This is why Yuanjie's stock price just cleared the 1,400 yuan mark, making it the most expensive stock in China by share price, even beating out the legendary liquor giant Kweichow Moutai. The market is betting everything on optical interconnects. These laser chips—specifically Continuous-Wave (CW) silicon photonics sources—are the "heart" of the optical modules that allow GPUs to communicate across a data center at the speed of light. For another angle on this development, see the recent update from Financial Times.

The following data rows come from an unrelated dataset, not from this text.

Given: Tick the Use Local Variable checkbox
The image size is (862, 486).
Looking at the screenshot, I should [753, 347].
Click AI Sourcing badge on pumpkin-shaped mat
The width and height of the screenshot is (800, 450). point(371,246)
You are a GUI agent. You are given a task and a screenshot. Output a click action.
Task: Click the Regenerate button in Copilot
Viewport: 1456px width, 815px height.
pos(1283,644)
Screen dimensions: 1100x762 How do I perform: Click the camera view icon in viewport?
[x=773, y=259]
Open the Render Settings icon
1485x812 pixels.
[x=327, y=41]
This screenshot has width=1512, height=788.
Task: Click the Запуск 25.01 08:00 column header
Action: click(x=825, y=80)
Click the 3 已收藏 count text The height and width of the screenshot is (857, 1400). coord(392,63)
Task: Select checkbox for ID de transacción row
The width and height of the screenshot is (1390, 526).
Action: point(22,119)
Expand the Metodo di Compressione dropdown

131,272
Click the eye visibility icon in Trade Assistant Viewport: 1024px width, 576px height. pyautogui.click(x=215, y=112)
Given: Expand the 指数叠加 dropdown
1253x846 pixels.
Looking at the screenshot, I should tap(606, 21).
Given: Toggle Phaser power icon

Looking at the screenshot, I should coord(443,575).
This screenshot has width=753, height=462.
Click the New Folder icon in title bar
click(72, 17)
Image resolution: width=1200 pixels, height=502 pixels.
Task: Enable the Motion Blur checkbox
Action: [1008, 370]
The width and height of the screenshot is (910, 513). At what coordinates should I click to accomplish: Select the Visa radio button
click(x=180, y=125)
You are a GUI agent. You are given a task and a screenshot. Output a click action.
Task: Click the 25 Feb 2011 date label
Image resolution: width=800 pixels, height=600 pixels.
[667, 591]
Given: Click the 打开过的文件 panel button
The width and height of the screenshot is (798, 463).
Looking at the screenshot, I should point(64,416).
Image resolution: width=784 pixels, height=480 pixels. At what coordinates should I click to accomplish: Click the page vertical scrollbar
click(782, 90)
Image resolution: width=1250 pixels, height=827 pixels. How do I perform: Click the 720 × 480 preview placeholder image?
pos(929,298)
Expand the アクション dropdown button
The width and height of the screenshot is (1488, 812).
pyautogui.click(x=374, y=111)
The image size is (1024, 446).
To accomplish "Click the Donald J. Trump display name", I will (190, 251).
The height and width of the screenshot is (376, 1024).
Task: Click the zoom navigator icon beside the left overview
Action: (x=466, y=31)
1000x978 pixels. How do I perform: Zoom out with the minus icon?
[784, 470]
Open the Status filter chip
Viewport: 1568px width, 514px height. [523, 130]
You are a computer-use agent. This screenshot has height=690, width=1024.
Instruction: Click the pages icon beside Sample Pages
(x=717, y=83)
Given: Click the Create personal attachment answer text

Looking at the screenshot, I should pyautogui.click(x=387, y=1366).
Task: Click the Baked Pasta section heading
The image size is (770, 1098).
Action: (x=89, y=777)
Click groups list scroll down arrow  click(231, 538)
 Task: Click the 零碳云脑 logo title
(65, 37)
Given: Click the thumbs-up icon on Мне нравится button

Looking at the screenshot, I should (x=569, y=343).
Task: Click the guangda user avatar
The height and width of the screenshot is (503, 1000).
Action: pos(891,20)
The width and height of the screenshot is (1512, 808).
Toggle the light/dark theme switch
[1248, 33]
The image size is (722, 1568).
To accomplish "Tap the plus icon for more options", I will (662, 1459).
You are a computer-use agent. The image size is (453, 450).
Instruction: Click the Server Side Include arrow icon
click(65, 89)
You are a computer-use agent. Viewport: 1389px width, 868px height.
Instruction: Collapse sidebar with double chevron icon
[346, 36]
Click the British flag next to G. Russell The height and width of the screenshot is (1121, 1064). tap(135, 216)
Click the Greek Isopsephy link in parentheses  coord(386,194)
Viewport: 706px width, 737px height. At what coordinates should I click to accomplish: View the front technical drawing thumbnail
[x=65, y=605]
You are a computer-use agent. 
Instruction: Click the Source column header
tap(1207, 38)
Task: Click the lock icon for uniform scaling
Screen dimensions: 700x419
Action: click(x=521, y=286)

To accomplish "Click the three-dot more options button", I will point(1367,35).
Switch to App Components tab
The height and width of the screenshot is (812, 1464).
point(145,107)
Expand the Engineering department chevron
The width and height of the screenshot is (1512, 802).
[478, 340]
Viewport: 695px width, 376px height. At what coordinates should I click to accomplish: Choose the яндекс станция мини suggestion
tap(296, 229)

Why the 1,153% jump actually makes sense
You might think an elevenfold profit surge sounds like a fluke or creative accounting. It isn't. It's the result of two massive forces colliding at the exact same time.
- The AI compute arms race: Every major cloud provider in China is scrambling to build out massive "computing power clusters." They don't just need a few chips; they need millions of high-speed optical connections to link thousands of H200s or domestic equivalents.
- Beijing's "Self-Reliance" mandate: U.S. export controls haven't just slowed China down; they've created a guaranteed market for domestic players. If a Chinese data center operator can't get high-end networking gear from Broadcom or Marvell, they have to buy from Yuanjie or Accelink.
Yuanjie's gross margins hit 54.7% recently because they shifted their product mix. They're moving away from low-margin telecom chips and into high-end data center components. When you're the only game in town for a critical component, you get to set the price.
China's "AI Plus" strategy is the real driver
At the 2026 "Two Sessions" meetings, China's leadership made it clear that "AI Plus" is the national priority. The goal is to integrate AI into 90% of the economy by 2030. This isn't just a tech goal; it's an industrial policy.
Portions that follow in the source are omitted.